Störendes Rauschen: die Stadt aus der militärischen Perspektive

In dem Handbuch des Pentagon für "urbane Operationen" ist die Definition eines "urbanen Gebiets" einfach: eine "Konzentration an Gebäuden, Einrichtungen und Menschen". Und ganz klar ist es dem Militär, dass Städte als Kriegsschauplatz große Herausforderungen bergen. "Ein urbanes Gebiet ist so vielgestaltig wie komplex". Wie unterscheidet sich das urbane Terrain von anderen Kriegsschauplätzen:

Urbanes Terrain ist eine von Menschen hergestellte Umgebung und besteht aus rechteckigen Formen, wie man sie sonst nur selten in nicht-urbanem Terrain findet. Diese Formen sind nicht nur rechteckig als planimetrisches Muster, als Straßengitter, sondern auch dreidimensional. Vertikalität wird von großer Bedeutung, da sie nicht nur ein extrem schwieriges Hindernis für den Angriff schafft, sondern der Verteidigung eine von Menschen gemacht Form einer 'Hochebene' bietet. Eine große Stadt bietet mehrere Schichten einer "urbanen Hochebene" und normalerweise zusätzlich auch eine unter der Erde gelegene Ebene.

Angriffe können in einer dicht bebauten Struktur, in dem sich umbaute Räume mit offenen Räumen abwechseln, von überall erfolgen. In Städten gibt es einen riesigen Untergrund aus Kellern, Schächten, Tunnels, Kanalisationsrohren, Straßen, Plätze, die Oberflächen von Gebäuden mit Türen, Fenstern, Balkonen, Terrassen und Dächern und eine Vielzahl unterschiedlicher Räumlichkeiten innerhalb von Gebäuden, die bis in eine Höhe von Hunderten von Metern aufragen können. Es gibt unzählige Verstecke und Möglichkeiten, Fallen und Hinterhalte einzurichten. Überdies wird, wie betont wird, die Kriegsführung behindert, weil in einer Stadt Überwachung, Informationsbeschaffung und Kommunikation leicht gestört und stets erschwert sind. Der notwendig in kleinen Gruppen erfolgende Kampf mache die zentralen Entscheidungs- und Kommandostrukturen schwierig und teilweise chaotisch. Schwierig ist weiter die Unterscheidung von eigenen und gegnerischen Kämpfern sowie von Kämpfenden und Nichtkombattanten.

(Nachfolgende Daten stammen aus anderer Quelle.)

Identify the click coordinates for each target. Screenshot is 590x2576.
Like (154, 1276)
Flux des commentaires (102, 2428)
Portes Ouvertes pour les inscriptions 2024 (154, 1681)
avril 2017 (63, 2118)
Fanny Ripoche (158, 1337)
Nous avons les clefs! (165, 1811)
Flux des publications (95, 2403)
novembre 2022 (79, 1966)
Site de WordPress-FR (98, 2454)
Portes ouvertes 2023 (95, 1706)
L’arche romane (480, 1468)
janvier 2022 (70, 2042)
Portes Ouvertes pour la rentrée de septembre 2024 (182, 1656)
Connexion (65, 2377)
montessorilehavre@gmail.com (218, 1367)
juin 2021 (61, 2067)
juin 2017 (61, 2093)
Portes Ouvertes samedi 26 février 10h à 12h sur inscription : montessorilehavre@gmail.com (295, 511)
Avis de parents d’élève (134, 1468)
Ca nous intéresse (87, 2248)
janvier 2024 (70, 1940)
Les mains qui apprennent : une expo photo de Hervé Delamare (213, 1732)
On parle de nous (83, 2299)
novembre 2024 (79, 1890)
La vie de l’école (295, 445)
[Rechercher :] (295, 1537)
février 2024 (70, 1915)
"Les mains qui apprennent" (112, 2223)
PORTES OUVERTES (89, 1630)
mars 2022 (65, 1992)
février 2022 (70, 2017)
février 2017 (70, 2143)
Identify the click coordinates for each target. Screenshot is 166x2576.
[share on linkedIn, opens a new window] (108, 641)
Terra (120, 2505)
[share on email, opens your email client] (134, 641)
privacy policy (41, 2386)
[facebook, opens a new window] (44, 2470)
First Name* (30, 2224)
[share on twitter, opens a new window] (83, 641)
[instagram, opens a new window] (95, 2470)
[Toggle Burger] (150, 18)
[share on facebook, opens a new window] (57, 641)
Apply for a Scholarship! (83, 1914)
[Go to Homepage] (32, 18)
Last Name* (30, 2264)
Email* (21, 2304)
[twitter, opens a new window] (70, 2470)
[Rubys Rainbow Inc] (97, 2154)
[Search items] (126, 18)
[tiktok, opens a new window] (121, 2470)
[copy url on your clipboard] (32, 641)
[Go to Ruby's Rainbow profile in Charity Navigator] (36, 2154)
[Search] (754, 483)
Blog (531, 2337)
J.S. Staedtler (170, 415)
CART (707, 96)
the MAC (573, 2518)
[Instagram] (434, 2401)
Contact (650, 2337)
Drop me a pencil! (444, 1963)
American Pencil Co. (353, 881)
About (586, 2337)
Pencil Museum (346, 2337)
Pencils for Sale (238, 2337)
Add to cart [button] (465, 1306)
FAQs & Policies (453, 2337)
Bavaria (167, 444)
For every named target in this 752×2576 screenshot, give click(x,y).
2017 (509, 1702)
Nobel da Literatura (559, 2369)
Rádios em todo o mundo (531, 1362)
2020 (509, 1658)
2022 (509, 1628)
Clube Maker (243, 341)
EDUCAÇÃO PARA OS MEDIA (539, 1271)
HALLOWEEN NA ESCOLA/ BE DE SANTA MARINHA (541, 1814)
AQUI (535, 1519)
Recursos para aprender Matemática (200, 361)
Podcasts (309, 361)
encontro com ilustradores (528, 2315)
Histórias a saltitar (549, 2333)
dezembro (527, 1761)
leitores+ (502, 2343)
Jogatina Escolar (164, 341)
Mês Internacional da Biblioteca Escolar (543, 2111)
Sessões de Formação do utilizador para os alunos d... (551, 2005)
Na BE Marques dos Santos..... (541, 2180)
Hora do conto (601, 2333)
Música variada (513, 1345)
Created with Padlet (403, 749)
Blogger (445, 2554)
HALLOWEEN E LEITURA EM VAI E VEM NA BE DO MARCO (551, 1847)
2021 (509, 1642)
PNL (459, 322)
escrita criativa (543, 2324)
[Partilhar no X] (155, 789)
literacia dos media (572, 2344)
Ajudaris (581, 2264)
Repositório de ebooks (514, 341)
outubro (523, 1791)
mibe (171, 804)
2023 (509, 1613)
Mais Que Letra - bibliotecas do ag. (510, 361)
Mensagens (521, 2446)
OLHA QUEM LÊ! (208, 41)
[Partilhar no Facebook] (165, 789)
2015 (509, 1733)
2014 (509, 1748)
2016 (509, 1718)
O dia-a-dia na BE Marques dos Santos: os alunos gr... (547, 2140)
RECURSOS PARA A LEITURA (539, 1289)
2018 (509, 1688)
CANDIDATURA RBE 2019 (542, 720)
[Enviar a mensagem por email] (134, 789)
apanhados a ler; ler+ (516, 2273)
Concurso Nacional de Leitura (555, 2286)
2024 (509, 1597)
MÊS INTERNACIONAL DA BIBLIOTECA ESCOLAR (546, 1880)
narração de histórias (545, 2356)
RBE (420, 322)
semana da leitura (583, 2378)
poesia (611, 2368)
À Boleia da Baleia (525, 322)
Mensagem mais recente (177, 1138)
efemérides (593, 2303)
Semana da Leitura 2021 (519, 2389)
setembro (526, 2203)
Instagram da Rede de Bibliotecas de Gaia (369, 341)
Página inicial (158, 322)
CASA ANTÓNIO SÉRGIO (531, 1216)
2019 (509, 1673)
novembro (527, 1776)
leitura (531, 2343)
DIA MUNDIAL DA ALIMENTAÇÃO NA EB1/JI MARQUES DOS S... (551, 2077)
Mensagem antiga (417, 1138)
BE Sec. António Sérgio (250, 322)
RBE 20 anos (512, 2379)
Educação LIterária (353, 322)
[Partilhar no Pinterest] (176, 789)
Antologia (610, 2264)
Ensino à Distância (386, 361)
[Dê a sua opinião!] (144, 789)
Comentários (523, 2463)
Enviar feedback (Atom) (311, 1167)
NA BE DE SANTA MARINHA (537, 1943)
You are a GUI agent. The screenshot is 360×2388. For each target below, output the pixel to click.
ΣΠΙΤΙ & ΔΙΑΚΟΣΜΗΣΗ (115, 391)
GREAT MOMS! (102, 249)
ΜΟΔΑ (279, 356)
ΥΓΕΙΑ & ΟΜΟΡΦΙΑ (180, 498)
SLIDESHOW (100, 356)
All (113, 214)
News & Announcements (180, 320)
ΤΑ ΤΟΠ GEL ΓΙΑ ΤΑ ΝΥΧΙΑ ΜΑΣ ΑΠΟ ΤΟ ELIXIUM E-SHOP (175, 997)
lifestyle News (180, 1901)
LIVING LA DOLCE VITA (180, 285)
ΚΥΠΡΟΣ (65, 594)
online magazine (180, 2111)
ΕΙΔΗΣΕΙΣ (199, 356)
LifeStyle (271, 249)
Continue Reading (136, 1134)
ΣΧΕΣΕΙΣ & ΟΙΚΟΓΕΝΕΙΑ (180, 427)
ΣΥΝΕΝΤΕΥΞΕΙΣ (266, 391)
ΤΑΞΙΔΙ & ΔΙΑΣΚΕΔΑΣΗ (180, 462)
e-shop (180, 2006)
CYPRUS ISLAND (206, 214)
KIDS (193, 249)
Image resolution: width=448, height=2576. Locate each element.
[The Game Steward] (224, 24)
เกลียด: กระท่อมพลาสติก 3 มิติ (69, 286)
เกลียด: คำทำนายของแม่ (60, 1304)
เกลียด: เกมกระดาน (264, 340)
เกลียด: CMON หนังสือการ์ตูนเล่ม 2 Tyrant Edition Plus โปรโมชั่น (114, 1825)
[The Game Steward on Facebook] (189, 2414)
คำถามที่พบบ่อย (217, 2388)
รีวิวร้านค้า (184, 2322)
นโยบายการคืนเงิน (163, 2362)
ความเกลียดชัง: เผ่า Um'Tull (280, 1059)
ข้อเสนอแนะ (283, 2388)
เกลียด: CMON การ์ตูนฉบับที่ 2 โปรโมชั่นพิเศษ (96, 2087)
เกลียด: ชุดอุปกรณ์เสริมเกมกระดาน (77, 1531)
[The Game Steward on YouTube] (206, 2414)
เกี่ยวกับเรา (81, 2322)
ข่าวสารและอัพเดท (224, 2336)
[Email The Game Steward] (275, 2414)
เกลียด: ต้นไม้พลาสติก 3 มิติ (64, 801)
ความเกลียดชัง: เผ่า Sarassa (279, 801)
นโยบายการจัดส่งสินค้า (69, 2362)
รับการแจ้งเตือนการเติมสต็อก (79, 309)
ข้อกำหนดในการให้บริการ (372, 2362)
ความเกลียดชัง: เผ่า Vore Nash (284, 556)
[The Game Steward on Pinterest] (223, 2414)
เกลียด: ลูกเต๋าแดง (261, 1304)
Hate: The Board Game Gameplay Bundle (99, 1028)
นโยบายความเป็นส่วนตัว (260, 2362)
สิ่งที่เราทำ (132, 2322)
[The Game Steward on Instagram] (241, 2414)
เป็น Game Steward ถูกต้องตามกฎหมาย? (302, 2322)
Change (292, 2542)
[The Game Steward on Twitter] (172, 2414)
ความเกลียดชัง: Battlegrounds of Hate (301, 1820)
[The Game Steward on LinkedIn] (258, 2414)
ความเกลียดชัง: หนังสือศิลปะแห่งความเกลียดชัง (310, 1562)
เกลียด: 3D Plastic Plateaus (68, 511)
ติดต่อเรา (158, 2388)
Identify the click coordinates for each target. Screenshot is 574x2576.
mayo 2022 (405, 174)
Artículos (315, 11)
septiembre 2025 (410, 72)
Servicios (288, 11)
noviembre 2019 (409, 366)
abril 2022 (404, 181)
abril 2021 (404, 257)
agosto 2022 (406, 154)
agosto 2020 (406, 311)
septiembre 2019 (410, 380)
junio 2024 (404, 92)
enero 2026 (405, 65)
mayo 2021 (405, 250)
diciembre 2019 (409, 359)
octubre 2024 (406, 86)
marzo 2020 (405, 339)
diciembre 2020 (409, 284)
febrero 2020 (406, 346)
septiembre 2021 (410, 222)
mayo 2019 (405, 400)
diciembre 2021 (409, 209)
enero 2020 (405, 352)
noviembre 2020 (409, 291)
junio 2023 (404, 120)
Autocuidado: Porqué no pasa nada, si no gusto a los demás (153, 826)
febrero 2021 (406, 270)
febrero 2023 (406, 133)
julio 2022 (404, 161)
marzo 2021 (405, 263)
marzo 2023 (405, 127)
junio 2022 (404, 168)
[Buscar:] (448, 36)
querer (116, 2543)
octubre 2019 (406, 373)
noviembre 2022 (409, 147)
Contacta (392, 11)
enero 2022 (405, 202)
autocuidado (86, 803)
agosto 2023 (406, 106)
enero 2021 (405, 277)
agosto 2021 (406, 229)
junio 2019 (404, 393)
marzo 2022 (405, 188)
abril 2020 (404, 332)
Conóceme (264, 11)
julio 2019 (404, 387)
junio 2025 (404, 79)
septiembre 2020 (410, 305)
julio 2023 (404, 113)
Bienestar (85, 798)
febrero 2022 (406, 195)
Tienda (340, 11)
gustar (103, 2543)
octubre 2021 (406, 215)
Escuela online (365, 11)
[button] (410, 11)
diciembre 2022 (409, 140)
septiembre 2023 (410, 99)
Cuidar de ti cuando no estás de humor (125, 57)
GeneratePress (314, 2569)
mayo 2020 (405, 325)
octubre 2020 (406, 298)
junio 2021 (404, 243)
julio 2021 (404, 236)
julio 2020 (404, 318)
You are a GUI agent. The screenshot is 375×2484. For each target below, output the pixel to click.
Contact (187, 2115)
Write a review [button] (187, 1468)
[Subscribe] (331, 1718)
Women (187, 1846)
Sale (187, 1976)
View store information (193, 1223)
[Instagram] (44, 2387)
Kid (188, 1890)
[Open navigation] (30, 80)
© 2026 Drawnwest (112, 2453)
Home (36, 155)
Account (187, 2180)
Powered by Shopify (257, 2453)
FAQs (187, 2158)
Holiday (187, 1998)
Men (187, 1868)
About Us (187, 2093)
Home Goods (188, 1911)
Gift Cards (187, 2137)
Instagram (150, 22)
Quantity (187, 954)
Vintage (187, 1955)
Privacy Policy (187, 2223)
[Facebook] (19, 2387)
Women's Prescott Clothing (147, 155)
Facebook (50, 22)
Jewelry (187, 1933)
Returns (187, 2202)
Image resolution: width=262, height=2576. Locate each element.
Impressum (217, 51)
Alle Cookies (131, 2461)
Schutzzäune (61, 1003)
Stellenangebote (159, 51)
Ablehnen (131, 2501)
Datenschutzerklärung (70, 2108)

Und weil die Stadt eine total künstliche Welt ist, wird in ihr die Kriegsführung nach dem Pentagon auch mit vielfältigen Formen der Täuschung konfrontiert, die der Angreifer aber natürlich auch selbst einsetzen kann. Der urbane Kampf, so eine weitere Veröffentlichung des Pentagon, erfordert "Die Kunst der Dunkelheit", also die Kunst, den Gegner in irgendeiner Form so zu täuschen, dass sich dies für eigene Zwecke ausbeuten lässt. Seitenweise werden Möglichkeiten aufgezählt, wie sich in Täuschungsstrategien von der psychologischen Kriegsführung über den Infowar bis hin zum Tarnen und Verkleiden ausführen lassen. Besonders wichtig sei Täuschung für den schwächeren Part, weswegen dieser eben gerne den Kampf in die Stadt hineinzutragen versuche. Erleichtert werde die Täuschung, die natürlich den Krieg seit Beginn an begleitet, durch das sowieso existierende urbane "Hintergrundrauschen":

Kein Einsatzgebiet "rauscht" mehr als die Stadt mit ihrem Übermaß an Gebäuden, Straßen, Funk- und Telefonverkehr, Fahrzeugen von Nichtkombattanten und Fußgängern, Krach und Hitze. Es ist nicht nur schwierig, militärisch wichtige 'Signale' vom umgebenden 'Rauschen' zu unterscheiden, sondern ein listiger Gegner wird absichtlich mehr Rauschen herbeiführen und seine Aktivitäten und Intentionen hinter dieser Kulisse verstecken.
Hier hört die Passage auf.